Walter Shenson, the producer of A Hard Day’s Night, once said he knew he had a hit after he screened the movie for his mother. She predicted that it would be a big success. Puzzled, he asked her why she felt that way, figuring she was not likely to be enamored of the wild music.
She said (she said) she felt that way because it was obvious that John, Paul, George and Ringo were having so much fun making the movie that audiences were bound to get a kick out of the film, too. Smart lady.
I’ve always felt that that was the underlying reason for the movie’s great success. We identified with The Batles. We wanted to hang out with them because they were having a ball, winking and smirking at the establishment and basically doing whatever the hell we wanted. The Beatles thumbed their collective noses that their manager, their producer, the police, the fans. Everyone. And they got away with all of it.
A Hard Day’s Night is marking its 50th anniversary of release today. This milestone is not quite as galvanizing as the 50th anniversary of the band’s first appearance on The Ed Sullivan Show, which took place on Feb. 9, 1964. Earlier this year, ratings-savvy CBS hosted a gala TV show to mark the big occasion.
I don’t see anything like that being held for A Hard Day’s Night — even though the movie was arguably just about as important as the Sullivan show in terms of cementing The Beatles’ popularity in the U.S. I know — the TV show was seen by 73 million people. It was the most significant event in the group’s history in the U.S.
But the success of the movie did wonders for The Beatles’ image. Bands as distinctive as The Grateful Dead and The Byrds have credited the movie with pointing them in the direction of rock and roll.
Plus, thanks to the fans’ embrace of the movie, the group’s first U.S. tour, which began the following month, was guaranteed tone a huge success (I know — it would have anyway, most likely). A Hard Day’s Night also paved the way for the burst of rock and roll movies hat followed. Bob Dylan might not have agreed to let D.A. Pennebaker follow him around the British Isles the following year, if not for the popularity of A Hard Day’s Night.
The movie changed the world. And that’s saying a lot. After its release, teenagers started talking, dressing and living differently than they had. Scores of rock and roll bands were formed the day after aspiring musicians saw the movie. The “youth market” became an obsession and made previous endeavors like Bye Bye Birdie and West Side Story look like trial runs by comparison.
John Lennon’s absurd quips (“Turn left at Greenland”) became acceptable humor, which influences a generation of Hollywood writers. People started toy think and talk differently.

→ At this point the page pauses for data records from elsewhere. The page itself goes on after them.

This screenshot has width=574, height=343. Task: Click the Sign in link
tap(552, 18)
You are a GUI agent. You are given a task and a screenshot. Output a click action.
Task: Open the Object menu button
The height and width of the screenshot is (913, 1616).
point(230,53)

My favorite moment form the film captures the independent spirit of JPG&R. It takes place on a train. Ringo turns up the volume on his transistor radio. When a much older gent hears this blaring rock and roll, he switches it off and reproofs Ringo by saying, “I fought the war for your kind.”
To which Ringo, speaking for everyone born after 1945, shoots back: “I bet you’re sorry you won.”